Descriptions, Reviews, Etc.
Publisher Description:

Widely recognized by contemporaries as the most powerful theologian of his generation, Jean Gerson (1363-1429) dominated the stage of western Europe during a time of plague, fratricidal war, and religious schism. Yet modern scholarship has struggled to define Gerson's place in history, even as it searches for a compelling narrative to tell the story of his era.
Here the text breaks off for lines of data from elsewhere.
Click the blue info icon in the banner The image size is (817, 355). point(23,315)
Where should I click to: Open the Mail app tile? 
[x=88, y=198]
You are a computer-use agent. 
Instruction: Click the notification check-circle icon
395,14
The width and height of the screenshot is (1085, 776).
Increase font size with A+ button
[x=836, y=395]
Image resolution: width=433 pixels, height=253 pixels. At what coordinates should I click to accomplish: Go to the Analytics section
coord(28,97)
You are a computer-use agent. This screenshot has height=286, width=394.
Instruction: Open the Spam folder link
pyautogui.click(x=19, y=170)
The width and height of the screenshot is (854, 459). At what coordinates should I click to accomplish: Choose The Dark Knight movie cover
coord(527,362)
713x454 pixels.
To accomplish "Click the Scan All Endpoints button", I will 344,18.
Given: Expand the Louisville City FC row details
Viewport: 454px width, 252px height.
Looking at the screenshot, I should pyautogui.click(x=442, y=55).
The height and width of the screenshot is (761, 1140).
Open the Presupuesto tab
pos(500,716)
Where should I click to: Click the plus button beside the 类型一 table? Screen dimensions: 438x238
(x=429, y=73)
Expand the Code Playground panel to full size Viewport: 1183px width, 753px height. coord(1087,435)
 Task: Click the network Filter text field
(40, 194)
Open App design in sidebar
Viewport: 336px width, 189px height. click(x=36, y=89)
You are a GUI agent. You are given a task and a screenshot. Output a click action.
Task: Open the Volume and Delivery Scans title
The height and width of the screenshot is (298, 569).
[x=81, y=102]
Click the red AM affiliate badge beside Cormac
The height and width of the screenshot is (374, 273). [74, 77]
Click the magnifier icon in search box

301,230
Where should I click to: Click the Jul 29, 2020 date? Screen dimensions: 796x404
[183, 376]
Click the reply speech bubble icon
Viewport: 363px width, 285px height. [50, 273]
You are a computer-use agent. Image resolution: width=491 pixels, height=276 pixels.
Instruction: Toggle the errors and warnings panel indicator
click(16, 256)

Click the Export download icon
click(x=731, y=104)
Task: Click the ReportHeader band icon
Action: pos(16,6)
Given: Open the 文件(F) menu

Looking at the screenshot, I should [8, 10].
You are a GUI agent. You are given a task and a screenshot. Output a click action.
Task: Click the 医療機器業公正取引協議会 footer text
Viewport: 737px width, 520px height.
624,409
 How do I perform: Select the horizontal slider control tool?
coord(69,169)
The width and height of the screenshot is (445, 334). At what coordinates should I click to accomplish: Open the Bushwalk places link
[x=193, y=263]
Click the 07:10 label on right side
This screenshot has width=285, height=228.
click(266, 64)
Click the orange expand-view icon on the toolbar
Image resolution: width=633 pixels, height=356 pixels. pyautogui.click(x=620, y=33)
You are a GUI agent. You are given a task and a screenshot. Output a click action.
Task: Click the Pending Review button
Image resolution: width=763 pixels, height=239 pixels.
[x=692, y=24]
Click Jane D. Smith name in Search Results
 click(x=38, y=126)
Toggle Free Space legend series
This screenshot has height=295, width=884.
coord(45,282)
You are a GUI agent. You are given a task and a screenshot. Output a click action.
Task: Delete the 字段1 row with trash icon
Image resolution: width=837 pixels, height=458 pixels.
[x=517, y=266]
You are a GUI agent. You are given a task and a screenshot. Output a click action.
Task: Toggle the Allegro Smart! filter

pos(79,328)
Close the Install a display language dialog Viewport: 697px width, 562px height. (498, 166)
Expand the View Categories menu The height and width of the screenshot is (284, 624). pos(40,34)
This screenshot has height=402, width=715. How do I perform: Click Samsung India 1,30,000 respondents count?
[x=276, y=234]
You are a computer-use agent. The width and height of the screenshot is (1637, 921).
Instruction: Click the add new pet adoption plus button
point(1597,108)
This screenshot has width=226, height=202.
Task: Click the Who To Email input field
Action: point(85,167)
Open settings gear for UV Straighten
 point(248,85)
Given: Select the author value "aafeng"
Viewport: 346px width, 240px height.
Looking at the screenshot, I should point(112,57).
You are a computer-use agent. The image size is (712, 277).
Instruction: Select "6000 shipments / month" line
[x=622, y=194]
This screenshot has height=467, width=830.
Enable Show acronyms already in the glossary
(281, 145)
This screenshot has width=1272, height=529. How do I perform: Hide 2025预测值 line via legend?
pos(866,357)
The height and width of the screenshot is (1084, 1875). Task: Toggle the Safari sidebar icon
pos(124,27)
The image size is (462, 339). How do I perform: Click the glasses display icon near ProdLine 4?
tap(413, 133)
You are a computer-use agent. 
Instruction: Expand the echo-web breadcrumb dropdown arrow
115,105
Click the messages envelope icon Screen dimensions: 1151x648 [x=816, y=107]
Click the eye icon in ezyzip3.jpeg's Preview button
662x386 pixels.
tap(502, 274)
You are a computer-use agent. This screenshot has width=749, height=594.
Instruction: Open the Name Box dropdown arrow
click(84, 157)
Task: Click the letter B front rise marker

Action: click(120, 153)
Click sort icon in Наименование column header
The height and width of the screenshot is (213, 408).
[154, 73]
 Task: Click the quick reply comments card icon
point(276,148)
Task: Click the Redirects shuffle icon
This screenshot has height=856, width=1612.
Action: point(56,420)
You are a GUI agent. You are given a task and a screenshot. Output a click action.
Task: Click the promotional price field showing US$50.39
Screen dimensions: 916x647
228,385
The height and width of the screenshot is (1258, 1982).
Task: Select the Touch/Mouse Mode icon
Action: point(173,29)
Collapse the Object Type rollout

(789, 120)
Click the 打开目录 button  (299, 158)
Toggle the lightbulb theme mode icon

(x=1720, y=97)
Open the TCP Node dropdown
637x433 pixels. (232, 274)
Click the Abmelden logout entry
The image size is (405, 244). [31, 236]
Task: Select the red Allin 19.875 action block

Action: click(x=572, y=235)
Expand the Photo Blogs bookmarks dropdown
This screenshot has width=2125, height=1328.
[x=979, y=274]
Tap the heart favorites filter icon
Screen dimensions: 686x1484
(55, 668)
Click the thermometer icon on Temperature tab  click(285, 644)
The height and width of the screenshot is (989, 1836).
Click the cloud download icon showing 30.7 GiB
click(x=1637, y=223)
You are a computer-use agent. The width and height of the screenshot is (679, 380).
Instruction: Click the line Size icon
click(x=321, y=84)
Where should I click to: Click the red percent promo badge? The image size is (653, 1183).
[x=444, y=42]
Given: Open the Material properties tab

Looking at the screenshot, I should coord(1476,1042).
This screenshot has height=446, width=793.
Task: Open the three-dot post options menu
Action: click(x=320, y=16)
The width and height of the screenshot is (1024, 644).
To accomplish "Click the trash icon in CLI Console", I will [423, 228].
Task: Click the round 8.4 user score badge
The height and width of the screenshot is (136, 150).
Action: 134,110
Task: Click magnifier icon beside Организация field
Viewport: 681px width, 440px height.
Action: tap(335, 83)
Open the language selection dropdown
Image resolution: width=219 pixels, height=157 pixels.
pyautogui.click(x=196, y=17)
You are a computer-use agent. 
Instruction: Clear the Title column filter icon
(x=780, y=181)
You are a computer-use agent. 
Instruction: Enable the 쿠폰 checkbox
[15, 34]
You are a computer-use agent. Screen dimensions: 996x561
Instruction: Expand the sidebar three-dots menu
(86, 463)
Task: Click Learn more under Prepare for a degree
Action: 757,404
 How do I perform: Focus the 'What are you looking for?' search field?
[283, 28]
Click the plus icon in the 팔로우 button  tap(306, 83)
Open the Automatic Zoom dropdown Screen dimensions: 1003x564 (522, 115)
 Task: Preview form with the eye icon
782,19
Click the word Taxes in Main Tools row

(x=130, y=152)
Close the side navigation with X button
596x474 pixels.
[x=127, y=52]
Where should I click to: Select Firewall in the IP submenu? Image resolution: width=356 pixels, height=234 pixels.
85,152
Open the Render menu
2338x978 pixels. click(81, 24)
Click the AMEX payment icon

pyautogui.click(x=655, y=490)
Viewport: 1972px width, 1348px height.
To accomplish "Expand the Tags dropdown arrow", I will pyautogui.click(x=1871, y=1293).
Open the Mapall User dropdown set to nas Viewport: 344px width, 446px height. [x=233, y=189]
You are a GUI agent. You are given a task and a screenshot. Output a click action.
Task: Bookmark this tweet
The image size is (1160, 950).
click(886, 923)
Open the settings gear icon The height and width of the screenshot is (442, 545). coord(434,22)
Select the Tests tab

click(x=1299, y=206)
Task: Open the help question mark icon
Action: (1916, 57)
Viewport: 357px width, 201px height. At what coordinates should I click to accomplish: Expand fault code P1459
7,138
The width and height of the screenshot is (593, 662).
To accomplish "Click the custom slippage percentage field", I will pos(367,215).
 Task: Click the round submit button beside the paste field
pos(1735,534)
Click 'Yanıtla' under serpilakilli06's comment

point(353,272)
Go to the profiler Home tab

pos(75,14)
Daniel Hobbins argues for a new understanding of Gerson as a man of letters actively managing the publication of his works in a period of rapid expansion in written culture. More broadly, Hobbins casts Gerson as a mirror of the complex cultural and intellectual shifts of the fourteenth and fifteenth centuries. In contrast to earlier theologians, Gerson took a more humanist approach to reading and to authorship. He distributed his works, both Latin and French, to a more diverse medieval public. And he succeeded in reaching a truly international audience of readers within his lifetime. Through such efforts, Gerson effectively embodies the aspirations of a generation of writers and intellectuals. Removed from the narrow confines of late scholastic theology and placed into a broad interdisciplinary context, his writings open a window onto the fascinating landscape of fifteenth-century Europe.

The picture of late medieval culture that emerges from this study offers neither a specter of decaying scholasticism nor a triumphalist narrative of budding humanism and reform. Instead, Hobbins describes a period of creative and dynamic growth, when new attitudes toward writing and debate demanded and eventually produced new technologies of the written word.